When it first aired, Talk to Me drew criticism for its awkward segments, with some accusing it of shaky logic and completely inconsistent storytelling. But as Mia descends into an abyss of death, manipulation and chaos throughout the film, Talk to Me reveals that her logic is not quite right. Where does the hand come from? Nobody knows for sure. Why was Duckett's reaction so bad? I have no idea. Why is this evil spirit bent on destroying the lives of Mia and her friends? We just don't know, just like we don't know who discovered that the hand is covered in ceramic, why it has so much writing on it, or that 90 seconds is the perfect window to communicate with the dead. Beat the world.
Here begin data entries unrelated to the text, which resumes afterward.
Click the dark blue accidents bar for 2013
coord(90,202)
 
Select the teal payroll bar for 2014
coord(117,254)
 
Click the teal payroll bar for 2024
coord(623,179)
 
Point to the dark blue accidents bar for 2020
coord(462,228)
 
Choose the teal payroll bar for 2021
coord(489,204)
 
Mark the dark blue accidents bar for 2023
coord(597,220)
But here's the thing: None of this missing knowledge makes the movie feel incomplete. As before , the film builds a whole, impressive and frightening world based on pieces of lore, never giving us the full picture, but rather making us feel that we get more than the film gives us . This is partly due to the technical aspects of filmmaking, but the film's greatest success was emotional rather than practical. Being a teenager means catapulting yourself from one stage to the next and back again to the highest highs and then the lowest lows, with no real road map to take you back. The whole thing feels very tense, and to be honest, it can feel like you're trying to take down a huge supernatural monster, and no matter how hard you fight, you lose. If you know a little about the rules and have some keys to unlock the master plan, you can win the battle, but the universe doesn't give you a master plan. Instead, you get snippets and glimpses of what might work in your chaotic little world , where your friends can betray you and leave you to the monsters. It's a time of excitement, yes, but it can also be a time of clinging to the mirror, desperately searching for meaning in a world that seems too shallow for all the heavy emotions.
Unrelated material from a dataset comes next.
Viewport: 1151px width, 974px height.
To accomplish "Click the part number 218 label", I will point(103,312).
By rooting its story in a world of evil spirits and strange nightmares that we can't quite understand, Talk to Me literally transforms the experience into a powerful horror story, capturing something important about the process of growing up and a create world of perspective. The horror is now ripe for future sequels. Mia's story is intimate, but her world is really big and full of dark corners that she can never fully illuminate. This makes Talk to Me one of the best movies of the year


Matthew Jackson is a pop culture and entertainment writer who has been writing about entertainment for over a decade . His writing on film, television, comics and more appears regularly in SYFY WIRE, Looper, Mental Floss, Decider, BookPage, and more. She lives in Austin, Texas, and when she's not writing, she's usually counting down the days until Christmas.